Piégés entre des indemnisations trop faibles et des coûts de construction qui flambent, les rescapés des incendies de Los Angeles mènent un véritable parcours du combattant

Presque un an après avoir vu les flammes raser sa maison au pied des montagnes d'Altadena, en banlieue de Los Angeles, Ted Koerner a récemment emménagé dans un pavillon flambant neuf. Mais reconstruire a tourné au parcours du combattant.
"Nous avons traversé beaucoup d'épreuves cette année", confie ce patron d'une entreprise de sécurité, ému de ramener sa chienne Daisy au bercail.
Il était parmi les tout premiers à rebâtir son lieu de vie dans cette ville, la plus meurtrie par les incendies ayant ravagé la mégapole californienne en janvier 2025. Des milliers d'habitations ont été détruites et 19 personnes y ont péri, contre 12 dans le quartier huppé de Pacific Palisades.
Des indemnisations trop maigres pour rebâtir
Pour rebâtir, cet Américain de 67 ans a dû avancer plusieurs centaines de milliers de dollars de sa poche. Car pendant des mois, le gestionnaire de son prêt immobilier a refusé de débloquer les indemnisations versées par son assurance. Le Californien a également dû composer avec les incertitudes créées par le président américain Donald Trump: les droits de douane sur l'acier, le bois et le ciment, souvent importés, renchérissent les coûts de construction, et les ouvriers latinos redoutent d'être arrêtés par la police de l'immigration (ICE).
"Si ICE interpelle les équipes de construction et que Trump nous impose ça en plus des droits de douane, nous ne parviendrons jamais à reconstruire cette ville", peste le Californien.

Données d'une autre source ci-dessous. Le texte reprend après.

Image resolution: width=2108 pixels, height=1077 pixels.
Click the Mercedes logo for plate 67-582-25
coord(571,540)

Bon an, mal an, la ville d'Altadena, 42.800 habitants, revient pourtant à la vie. Parmi les milliers de parcelles vides, quelques charpentes commencent à sortir de terre.
Le comté veut délivrer au plus vite des permis de construire
Les rafales de 160km/h, dignes d'un ouragan, qui ont propagé le feu à une vitesse folle, sont encore dans toutes les mémoires. Mais face à la menace du changement climatique, omniprésente en Californie, les rescapés refusent de déménager.

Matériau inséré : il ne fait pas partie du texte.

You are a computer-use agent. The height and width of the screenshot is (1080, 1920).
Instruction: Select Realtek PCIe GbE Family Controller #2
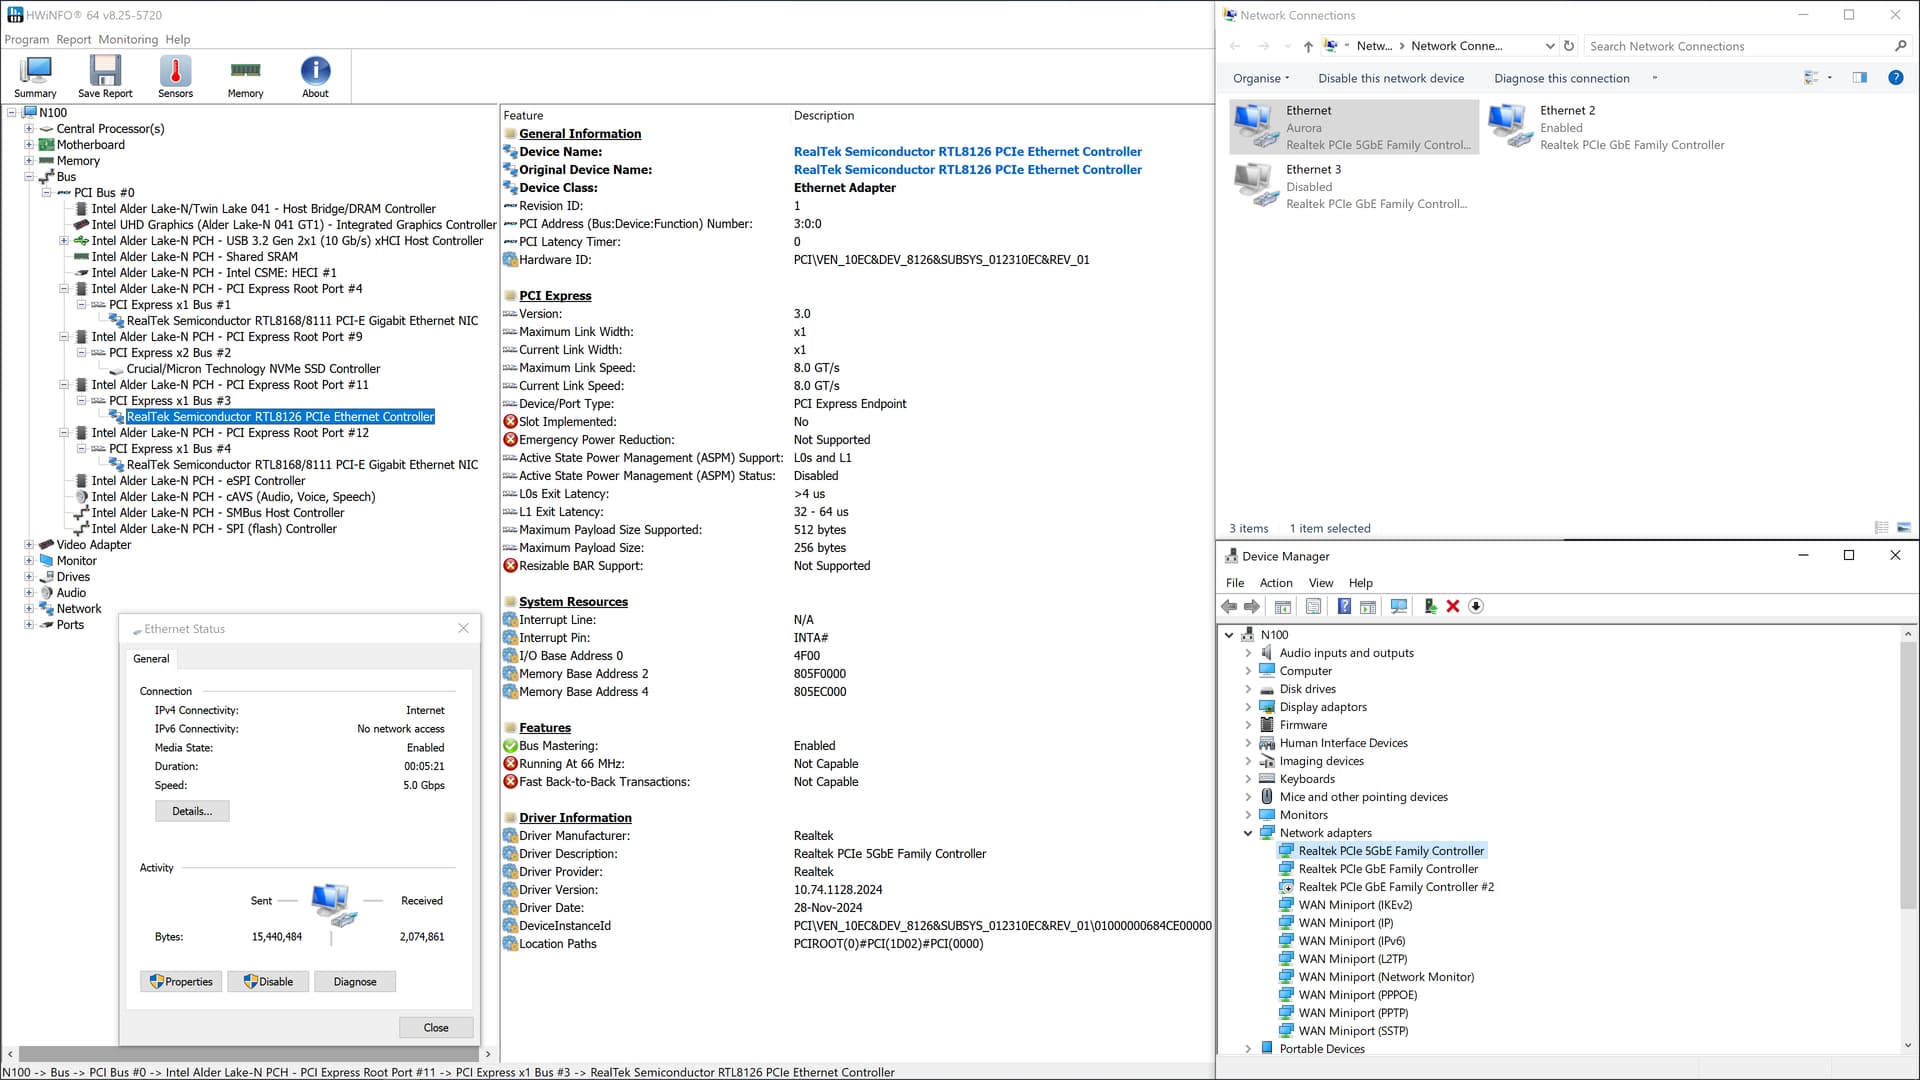click(x=1395, y=887)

"Où irait-on ?", soupire Catherine Ridder. "Il n'y a aucun endroit dans les environs qui ne soit pas vulnérable aux catastrophes climatiques."
Le chantier de cette psychothérapeute est lancé et elle espère pouvoir réemménager en août. Une course contre la montre, car l'appartement meublé à 4.000 dollars par mois où elle est relogée épuisera le budget hébergement de son assurance en 24 mois. Face à l'urgence, la bureaucratie californienne s'est allégée: le comté de Los Angeles délivre des permis de construire en quelques mois, là où le processus prenait auparavant souvent plus d'un an.
Des quartiers qui valent toujours de l'or
Des progrès insuffisants au goût de Catherine Ridder, lassée par les délais d'inspection pour vérifier que son dossier respecte les nouvelles normes de construction, qui imposent notamment d'intégrer un système de gicleurs d'incendie dans la toiture.
"Il y a beaucoup de chaos et de retards", s'agace la sexagénaire. "C'est peut-être plus rapide qu'avant, mais ce n'est pas du tout facile."
Pour rester motivée, elle se rappelle qu'elle est "bien mieux lotie que beaucoup de gens qui étaient mal assurés". Dans cette zone à risque, de nombreux habitants étaient couverts par l'assurance étatique de dernier recours. Leurs indemnisations sont trop maigres pour reconstruire des maisons qui dépassent fréquemment le million de dollars.
Une gentrification forcée
Beaucoup comptent donc sur l'issue financière des poursuites intentées contre Southern California Edison, l'entreprise propriétaire de la ligne électrique défectueuse soupçonnée d'avoir déclenché l'incendie ayant détruit Altadena. Carol Momsen n'a, elle, pas pu attendre. Indemnisée seulement 300.000 dollars pour la destruction de sa maison, cette retraitée de 76 ans a vendu son terrain. L'afflux de cash lui a permis d'acheter un nouvel appartement ailleurs.
Face à cette gentrification forcée, l'anxiété est palpable. Car cette ville métissée, qui a longtemps été un refuge pour les Afro-Américains de la classe moyenne, risque de perdre son âme: plusieurs parcelles vides arborent des panneaux "Altadena n'est pas à vendre !" et "Black homes matter" - "Les maisons des Noirs comptent".
Arrivé en 1984 avec sa femme, Ellaird Bailey s'y était établi pour que ses enfants grandissent dans ce "melting pot". "Beaucoup de personnes que nous connaissons depuis 20 ou 30 ans sont en train de déménager", regrette cet Afro-américain de 77 ans. "C'est dur d'imaginer à quoi ça va ressembler à l'avenir."